At Camp Saliaris’s communication center, a captain processed George Thomson’s call to Dom Lorso in an office humming with air-conditioning units. At various stations, sergeants monitored switchboards and radar screens. Windows gave on the parade ground and playing fields.
Thomson looked out at the exercise fields. Soldiers, men and women in shorts and tank tops, were playing volleyball. Joggers trotted by the obstacle course, weaving around the quilted stocks of a bayonet range.
The captain said, “We’ve got to tape this, Mr. Thomson. I’m required to tell you, sir.”
“I understand that, soldier. But let’s get with it.”
“Should be about five minutes, sir. We’re sweeping the Pennsylvania terminals for electronic surveillance. That’s SOP during alerts, sir.”
Everything looked so normal outside, the joggers, the young people playing volleyball, but circling the perimeters of the camp were chain-link fences with sound sensors, heat and pressure alarms. And jeeps with armed soldiers and guard dogs.
The legs of the women players were slim and white, fragile compared to the men’s, and when they leaped for the ball their longer hair swirled and tumbled about their faces and shoulders. Like a college campus, Thomson thought, except for the radar screens and monitoring helicopters and the orders that had sealed off the air space above Saliaris for the last twenty-four hours to all civilian and military overflights, except one.

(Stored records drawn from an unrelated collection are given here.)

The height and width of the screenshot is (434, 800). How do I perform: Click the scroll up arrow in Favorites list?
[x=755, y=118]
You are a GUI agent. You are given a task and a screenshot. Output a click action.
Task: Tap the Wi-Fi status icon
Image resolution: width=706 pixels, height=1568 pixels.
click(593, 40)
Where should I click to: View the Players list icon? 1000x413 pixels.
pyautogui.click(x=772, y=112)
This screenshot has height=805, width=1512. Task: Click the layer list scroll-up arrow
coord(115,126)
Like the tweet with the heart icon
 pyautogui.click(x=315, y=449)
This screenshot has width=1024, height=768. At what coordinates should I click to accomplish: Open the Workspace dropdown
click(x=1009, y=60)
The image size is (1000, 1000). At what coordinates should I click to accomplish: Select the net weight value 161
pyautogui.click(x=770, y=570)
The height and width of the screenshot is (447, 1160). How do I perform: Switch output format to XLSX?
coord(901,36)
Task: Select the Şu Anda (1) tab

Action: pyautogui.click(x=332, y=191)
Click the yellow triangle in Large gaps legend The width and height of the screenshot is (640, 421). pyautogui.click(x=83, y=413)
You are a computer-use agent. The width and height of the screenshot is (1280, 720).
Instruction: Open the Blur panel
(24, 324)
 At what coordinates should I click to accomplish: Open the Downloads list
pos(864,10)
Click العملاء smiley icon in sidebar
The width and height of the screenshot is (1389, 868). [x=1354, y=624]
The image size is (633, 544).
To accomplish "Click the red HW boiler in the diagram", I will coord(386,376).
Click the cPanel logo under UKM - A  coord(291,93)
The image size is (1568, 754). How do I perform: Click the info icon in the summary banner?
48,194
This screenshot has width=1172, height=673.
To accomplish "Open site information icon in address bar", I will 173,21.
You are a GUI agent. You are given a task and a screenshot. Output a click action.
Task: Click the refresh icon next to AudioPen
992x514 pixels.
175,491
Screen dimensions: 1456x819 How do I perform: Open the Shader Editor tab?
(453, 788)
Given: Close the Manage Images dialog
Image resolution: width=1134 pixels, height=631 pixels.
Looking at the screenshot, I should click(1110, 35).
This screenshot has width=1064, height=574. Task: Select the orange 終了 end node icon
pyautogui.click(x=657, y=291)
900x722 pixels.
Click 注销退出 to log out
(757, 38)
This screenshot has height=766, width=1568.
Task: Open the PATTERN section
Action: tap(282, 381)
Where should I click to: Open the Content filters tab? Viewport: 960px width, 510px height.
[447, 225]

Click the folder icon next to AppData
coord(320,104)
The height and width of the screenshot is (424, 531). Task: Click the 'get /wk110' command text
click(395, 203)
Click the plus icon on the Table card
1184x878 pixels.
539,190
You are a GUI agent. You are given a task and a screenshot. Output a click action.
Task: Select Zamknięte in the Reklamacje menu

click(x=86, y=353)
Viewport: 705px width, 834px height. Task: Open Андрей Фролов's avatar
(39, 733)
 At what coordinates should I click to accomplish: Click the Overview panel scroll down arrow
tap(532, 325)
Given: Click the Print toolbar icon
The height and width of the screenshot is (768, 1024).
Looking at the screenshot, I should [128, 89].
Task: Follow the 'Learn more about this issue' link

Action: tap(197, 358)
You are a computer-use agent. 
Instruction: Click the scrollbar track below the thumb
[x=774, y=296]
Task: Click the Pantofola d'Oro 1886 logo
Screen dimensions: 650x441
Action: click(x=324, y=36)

Thomson drew a deep breath to relieve a cold ache in his stomach. That pain had been with him since he had got Dom Lorso’s message, telling him that Earl was missing. Gone, without a word to anyone...
Thomson’s nerves were stretched tight, and he found himself envying the stolid composure of the soldiers around him. Strong impassive faces, steady hands, army regulars with stomachs and bowels in fine working order, no need of drink or pills to put them to sleep nights. They were people Thomson knew well, the “three hots and a cot” types who had served under him in Korea, as easy to control as well-trained dogs.
That had certainly been Taggart’s view of them in those days, the “Chief” as he had been called then, because of his intense preoccupation with Rome and Spartacus’s gladiators and those old legends.
The general had the ideal soldierly characteristics, complacently adjusted to male bonding; he had been relieved, Thomson felt, when his wife died and he had been able to settle again into the spartan luxuries of post life — squash rackets and polo, card games and bachelor dinners and solitary officer’s quarters.
Taggart had a son, Thomson remembered, who had been at Rockland with Earl and was now a captain or a major somewhere in Germany. His name was Derek but for some reason he’d been called Ace by his classmates.